Eight-year-old Charlie McGee has a gift — she can start fires with her mind. She got this ability from her parents, who participated in a college experiment sponsored by the mysterious governmental entity known as The Shop. While Andy, her father, has low-level powers that allow him to impose his will upon subjects, Charlie is the focus of the Shop and its leader, Cap. Her power could be a decided advantage to whatever government gets control of her — assuming that Charlie can control them, that is.
Andy and Charlie are on the run, trying to stay one step ahead of the Shop agents. As the net closes in on them, the two are pushed to their breaking point and it could lead to disastrous consequences for all concerned.
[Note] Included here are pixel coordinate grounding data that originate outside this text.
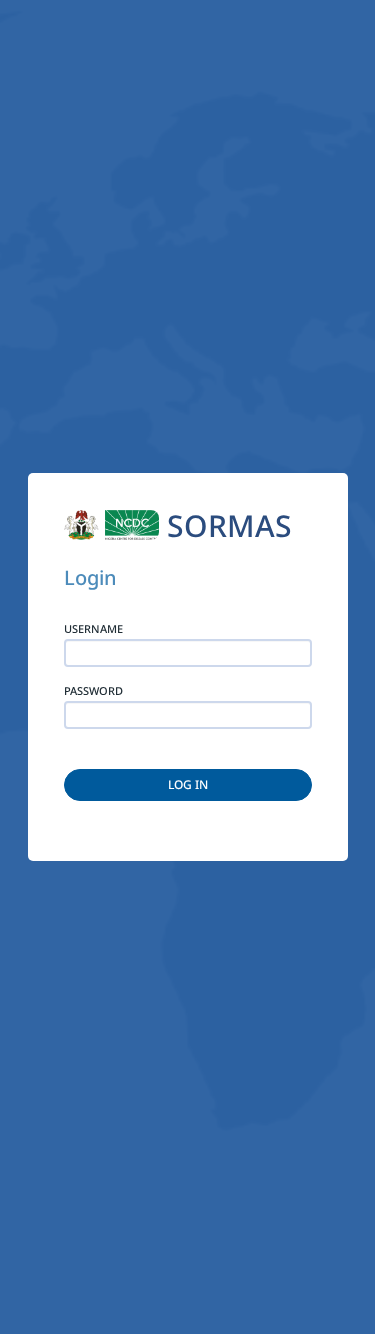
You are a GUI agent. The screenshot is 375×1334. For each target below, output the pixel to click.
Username (93, 629)
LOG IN (188, 784)
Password (93, 691)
I’d forgotten large chunks of Firestarter, so it felt like (at times) I was reading it for the first time. What struck me most this time around was the bond between Andy and Charlie and seeing how far Andy will go to protect his daughter. As a father to a little girl, Andy’s motives and actions come to make complete sense, up to and including the sacrifices and risks he’s willing to take to keep Charlie out of the Shop’s hands. There are some great passages in her that demonstrate this, especially in the first half when Andy and Charlie are on the run.
The novel loses a bit of momentum in the middle third when the Shop finally catches up to them and takes them into custody. King tries to establish their main adversary in John Rainbird, a disfigured man who wants to understand death, but I never quite found myself connecting with Rainbird in quite the way I’d hoped. I can see that King is trying to create a villain who believes he’s the hero of this particular tale, but I’m not entirely sure it succeeds.
The middle third is all about moving pieces into place for the final explosive showdown. We get a preview of it in an early battle between Charlie and the Shop, but it’s the final battle where everything goes for broke.
King’s use of flashbacks to fill in details is an interesting one — especially since a lot of the flashbacks come from Andy’s point of view. The initial experiments and the day that the Shop tortured and killed Andy’s wife, Vicky, are particularly chilling and well done.
And yet, I still can’t help but come away from this one thinking it could have been a bit tighter. It feels like we spend a lot of time between battle one and battle two — and that time feels like it’s treading water a bit.
I still say this is a good entry point to the world of Stephen King, though it’s not necessarily a favorite.